White House regulatory czar John Graham and Public Citizen President Joan Claybrook will appear before a House government reform panel Tuesday to testify on a controversial report Graham presented to Congress last year targeting 23 regulations for revision or elimination, based on a review of their costs and benefits.

Graham is administrator of the White House Office of Information and Regulatory Affairs. Since being narrowly confirmed by the Senate on July 22, he has fundamentally changed the way federal agencies go about regulating businesses by requiring them to perform exhaustive cost and benefit analyses on proposed regulations. Last December, Graham presented Congress with a report detailing 23 regulations, eight of which deal with Environmental Protection Agency regulations and two others with Interior Department rules, that agencies have been asked to revise or eliminate, with an eye to alternatives that offer similar returns for less cost.
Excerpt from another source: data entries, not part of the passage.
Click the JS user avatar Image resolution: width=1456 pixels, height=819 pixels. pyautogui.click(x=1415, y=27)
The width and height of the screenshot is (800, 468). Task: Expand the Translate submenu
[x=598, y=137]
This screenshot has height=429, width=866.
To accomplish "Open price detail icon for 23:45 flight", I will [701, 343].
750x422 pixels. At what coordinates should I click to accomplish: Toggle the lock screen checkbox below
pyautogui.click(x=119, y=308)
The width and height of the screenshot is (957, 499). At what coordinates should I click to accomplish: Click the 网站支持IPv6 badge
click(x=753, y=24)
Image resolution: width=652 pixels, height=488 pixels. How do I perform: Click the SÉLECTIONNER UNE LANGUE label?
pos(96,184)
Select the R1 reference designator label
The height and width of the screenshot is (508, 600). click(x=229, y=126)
Graham’s office was supposed to submit a similar report

Feb. 4, detailing the costs and benefits all federal regulations and major proposed rules, but has yet to do so. Congressional aides said Graham may submit the new report Tuesday, but the White House would not confirm that. According to the Subcommittee on Energy Policy, Natural Resources and Regulatory Affairs, OMB has told the subcommittee it will submit its draft report by the middle of this month.

Claybrook, invited to testify by Subcommittee ranking Democrat John Tierney (Mass.), is one of Graham’s most vocal critics and vehemently opposed his confirmation, arguing his penchant for cost/benefit analysis fails to adequately consider hard-to-quantify health and environmental benefits, and that his appointment would therefore be a blow to human health and environmental regulations that took years if not decades to put in place. Claybrook has been asked to testify on Graham’s first regulatory assessment.
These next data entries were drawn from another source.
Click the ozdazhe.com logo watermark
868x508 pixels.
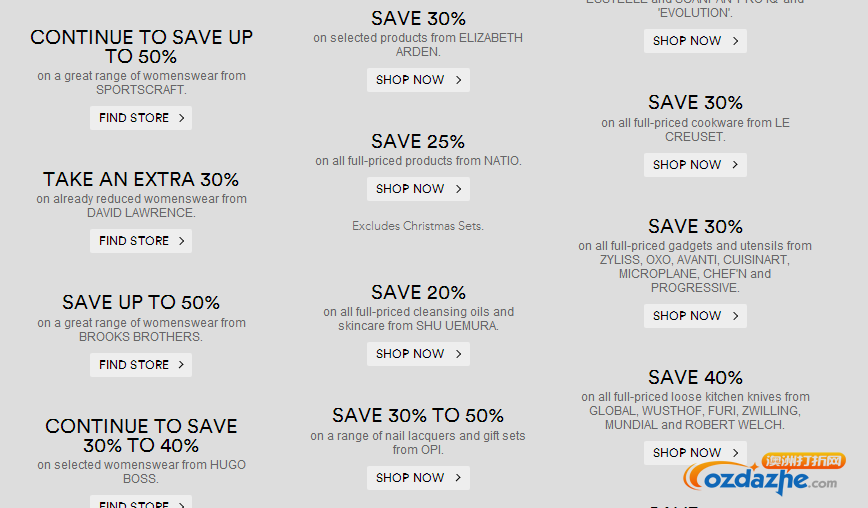[764, 474]
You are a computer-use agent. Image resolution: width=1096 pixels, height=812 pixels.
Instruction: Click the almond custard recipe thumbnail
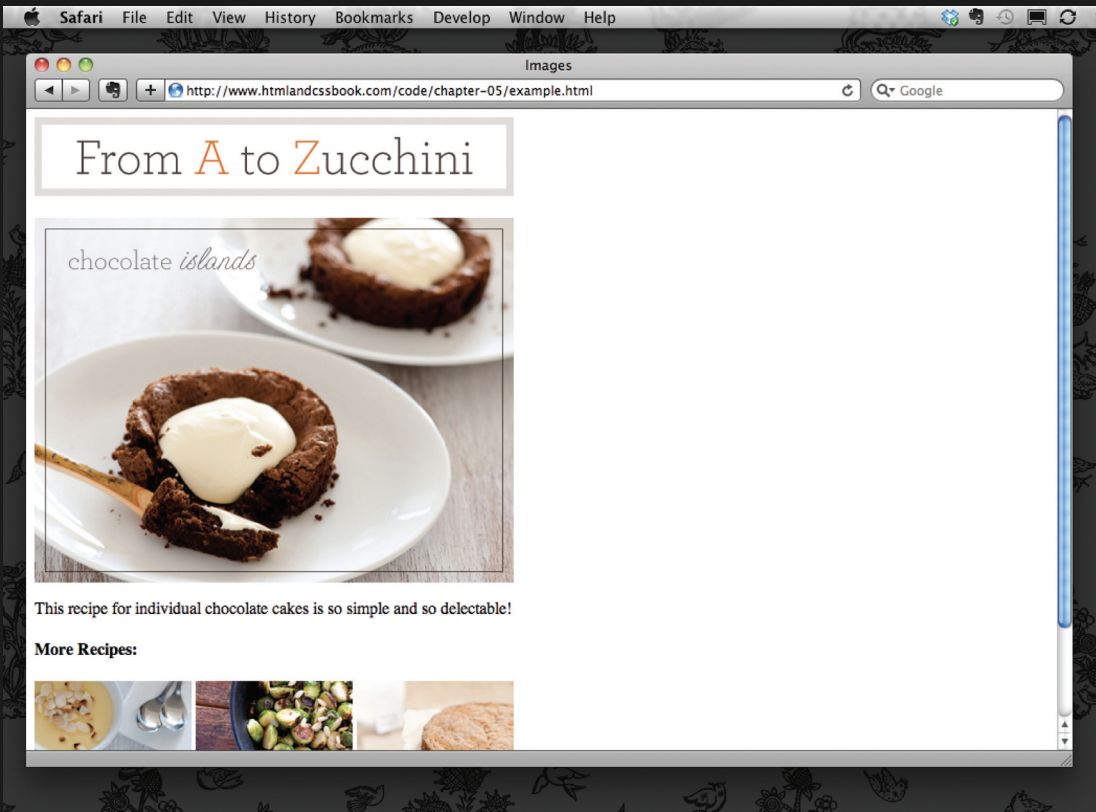[x=113, y=715]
Schedule: The hearing starts at 2 p.m., Tuesday, March 12, in 2154 Rayburn.

Witnesses: Those testifying include John Graham, administrator of the Office of Information and Regulatory Affairs; James Miller III, former director of the White House Office of Management and Budget, the first administrator of OIRA and current counsel to Citizens for a Sound Economy; Thomas Hopkins, former OIRA deputy administrator and current dean of the Rochester Institute of Technology’s College of Business; Susan Dudley, deputy director of regulatory studies at George Mason University’s Mercatus Center; Thomas Sullivan, chief counsel for advocacy at the Small Business Administration; and Joan Claybrook, president of Public Citizen.